## Task objective
Could you filter the records below and return each line that holds "clock"?

## Dataset
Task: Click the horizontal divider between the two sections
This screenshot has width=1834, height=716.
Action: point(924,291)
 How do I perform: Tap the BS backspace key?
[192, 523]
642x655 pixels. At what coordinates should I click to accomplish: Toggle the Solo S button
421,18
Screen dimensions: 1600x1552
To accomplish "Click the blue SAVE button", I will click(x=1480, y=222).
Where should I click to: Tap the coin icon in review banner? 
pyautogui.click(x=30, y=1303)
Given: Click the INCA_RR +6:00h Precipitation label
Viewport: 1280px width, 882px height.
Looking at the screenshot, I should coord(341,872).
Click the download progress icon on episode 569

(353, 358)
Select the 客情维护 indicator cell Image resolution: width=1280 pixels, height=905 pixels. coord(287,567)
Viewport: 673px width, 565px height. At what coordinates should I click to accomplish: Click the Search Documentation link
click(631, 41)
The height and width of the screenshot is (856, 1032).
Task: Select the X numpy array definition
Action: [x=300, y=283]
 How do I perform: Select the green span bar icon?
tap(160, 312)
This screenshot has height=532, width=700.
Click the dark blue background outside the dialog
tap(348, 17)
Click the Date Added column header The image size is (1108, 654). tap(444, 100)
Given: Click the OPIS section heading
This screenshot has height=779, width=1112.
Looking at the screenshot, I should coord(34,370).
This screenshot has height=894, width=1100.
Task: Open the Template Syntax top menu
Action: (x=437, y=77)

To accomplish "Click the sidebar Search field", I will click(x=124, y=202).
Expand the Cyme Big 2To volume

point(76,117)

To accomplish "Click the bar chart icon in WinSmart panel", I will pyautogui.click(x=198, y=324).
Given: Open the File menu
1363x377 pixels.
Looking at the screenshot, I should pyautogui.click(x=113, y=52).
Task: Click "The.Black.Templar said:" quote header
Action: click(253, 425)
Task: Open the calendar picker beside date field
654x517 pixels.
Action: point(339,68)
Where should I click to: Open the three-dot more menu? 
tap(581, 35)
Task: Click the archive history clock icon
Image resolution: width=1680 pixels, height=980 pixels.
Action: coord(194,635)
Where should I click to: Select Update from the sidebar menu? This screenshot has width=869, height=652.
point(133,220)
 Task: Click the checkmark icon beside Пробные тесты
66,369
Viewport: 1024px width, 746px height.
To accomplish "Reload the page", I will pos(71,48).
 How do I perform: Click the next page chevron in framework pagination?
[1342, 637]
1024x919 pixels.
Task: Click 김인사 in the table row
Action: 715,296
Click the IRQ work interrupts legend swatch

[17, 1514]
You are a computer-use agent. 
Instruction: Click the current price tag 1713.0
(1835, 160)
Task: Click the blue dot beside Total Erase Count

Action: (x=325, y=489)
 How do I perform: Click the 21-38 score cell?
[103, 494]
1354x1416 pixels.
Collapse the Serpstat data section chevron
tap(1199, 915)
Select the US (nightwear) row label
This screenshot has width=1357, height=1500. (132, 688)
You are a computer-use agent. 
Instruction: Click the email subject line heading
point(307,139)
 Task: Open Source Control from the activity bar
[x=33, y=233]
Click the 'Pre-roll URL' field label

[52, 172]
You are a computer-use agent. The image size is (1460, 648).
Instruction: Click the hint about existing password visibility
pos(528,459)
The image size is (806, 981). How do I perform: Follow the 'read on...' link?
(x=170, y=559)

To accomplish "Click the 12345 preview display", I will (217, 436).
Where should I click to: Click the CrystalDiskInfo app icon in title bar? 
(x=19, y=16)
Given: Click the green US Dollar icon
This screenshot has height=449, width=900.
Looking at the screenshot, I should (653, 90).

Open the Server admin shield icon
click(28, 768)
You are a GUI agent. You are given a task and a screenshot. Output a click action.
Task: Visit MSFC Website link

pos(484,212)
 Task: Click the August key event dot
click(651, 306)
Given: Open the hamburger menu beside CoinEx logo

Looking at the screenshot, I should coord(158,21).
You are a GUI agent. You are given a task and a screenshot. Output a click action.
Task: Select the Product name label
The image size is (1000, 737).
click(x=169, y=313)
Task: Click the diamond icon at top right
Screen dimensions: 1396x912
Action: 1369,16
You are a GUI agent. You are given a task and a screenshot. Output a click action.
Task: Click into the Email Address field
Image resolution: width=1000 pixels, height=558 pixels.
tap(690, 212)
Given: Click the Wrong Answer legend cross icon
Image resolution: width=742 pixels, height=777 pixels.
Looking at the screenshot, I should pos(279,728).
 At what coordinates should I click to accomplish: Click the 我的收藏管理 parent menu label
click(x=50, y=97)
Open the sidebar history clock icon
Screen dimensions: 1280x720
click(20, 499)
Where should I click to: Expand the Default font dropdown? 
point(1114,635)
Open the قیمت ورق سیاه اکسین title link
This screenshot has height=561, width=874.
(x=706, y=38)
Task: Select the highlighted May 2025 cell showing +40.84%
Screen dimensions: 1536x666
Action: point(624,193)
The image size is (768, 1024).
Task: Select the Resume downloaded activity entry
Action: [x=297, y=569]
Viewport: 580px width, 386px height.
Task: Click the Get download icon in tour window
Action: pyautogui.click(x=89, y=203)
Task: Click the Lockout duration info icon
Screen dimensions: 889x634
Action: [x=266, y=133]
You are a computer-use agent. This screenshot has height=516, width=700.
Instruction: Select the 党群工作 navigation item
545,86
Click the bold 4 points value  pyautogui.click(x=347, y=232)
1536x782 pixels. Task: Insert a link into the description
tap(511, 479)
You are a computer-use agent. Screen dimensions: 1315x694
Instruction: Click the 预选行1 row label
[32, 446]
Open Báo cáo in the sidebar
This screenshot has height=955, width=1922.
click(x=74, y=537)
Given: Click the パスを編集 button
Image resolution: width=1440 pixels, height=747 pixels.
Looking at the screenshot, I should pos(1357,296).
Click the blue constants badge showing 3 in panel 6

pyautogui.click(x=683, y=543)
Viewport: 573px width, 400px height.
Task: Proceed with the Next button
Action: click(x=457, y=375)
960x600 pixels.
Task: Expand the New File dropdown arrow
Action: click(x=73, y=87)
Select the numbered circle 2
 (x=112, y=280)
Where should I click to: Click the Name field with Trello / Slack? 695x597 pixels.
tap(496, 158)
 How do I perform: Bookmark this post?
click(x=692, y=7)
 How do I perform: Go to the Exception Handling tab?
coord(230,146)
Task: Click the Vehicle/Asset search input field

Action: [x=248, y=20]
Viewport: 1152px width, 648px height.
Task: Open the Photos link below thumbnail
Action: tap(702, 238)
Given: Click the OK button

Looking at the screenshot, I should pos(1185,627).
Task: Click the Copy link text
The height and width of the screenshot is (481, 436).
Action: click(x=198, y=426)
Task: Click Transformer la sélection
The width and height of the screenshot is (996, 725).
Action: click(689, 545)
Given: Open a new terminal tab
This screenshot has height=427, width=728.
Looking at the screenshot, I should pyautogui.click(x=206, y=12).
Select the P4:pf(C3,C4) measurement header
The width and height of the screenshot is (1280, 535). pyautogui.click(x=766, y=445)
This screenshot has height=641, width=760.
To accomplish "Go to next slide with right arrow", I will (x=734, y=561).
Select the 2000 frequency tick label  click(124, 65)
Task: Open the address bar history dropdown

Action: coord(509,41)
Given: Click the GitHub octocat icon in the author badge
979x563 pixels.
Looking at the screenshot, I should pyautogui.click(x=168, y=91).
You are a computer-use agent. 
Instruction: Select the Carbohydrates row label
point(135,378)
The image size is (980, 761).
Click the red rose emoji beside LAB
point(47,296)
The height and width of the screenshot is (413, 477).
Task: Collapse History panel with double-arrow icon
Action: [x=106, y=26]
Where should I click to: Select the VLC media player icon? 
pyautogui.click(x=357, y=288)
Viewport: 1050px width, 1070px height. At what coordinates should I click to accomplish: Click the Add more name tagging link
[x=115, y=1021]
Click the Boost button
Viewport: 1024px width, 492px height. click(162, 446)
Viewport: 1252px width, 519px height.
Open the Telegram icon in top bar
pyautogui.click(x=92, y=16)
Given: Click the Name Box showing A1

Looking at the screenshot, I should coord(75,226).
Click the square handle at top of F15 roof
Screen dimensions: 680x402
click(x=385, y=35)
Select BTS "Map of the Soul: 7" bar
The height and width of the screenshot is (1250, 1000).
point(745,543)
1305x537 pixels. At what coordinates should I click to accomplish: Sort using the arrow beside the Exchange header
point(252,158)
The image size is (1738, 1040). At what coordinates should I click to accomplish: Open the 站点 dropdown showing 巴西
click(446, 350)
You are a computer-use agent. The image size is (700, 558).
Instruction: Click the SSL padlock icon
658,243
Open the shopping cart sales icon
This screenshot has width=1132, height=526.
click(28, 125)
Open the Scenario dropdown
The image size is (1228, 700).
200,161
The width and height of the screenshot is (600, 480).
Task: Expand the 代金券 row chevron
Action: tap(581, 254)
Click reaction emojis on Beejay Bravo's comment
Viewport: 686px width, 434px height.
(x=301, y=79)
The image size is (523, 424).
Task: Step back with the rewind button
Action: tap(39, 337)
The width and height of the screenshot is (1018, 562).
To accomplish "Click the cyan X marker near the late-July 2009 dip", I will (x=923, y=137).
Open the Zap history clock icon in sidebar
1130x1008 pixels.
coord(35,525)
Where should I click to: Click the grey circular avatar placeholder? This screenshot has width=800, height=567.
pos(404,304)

## Written response
Task: Click the archive history clock icon
Open the sidebar history clock icon
Open the Zap history clock icon in sidebar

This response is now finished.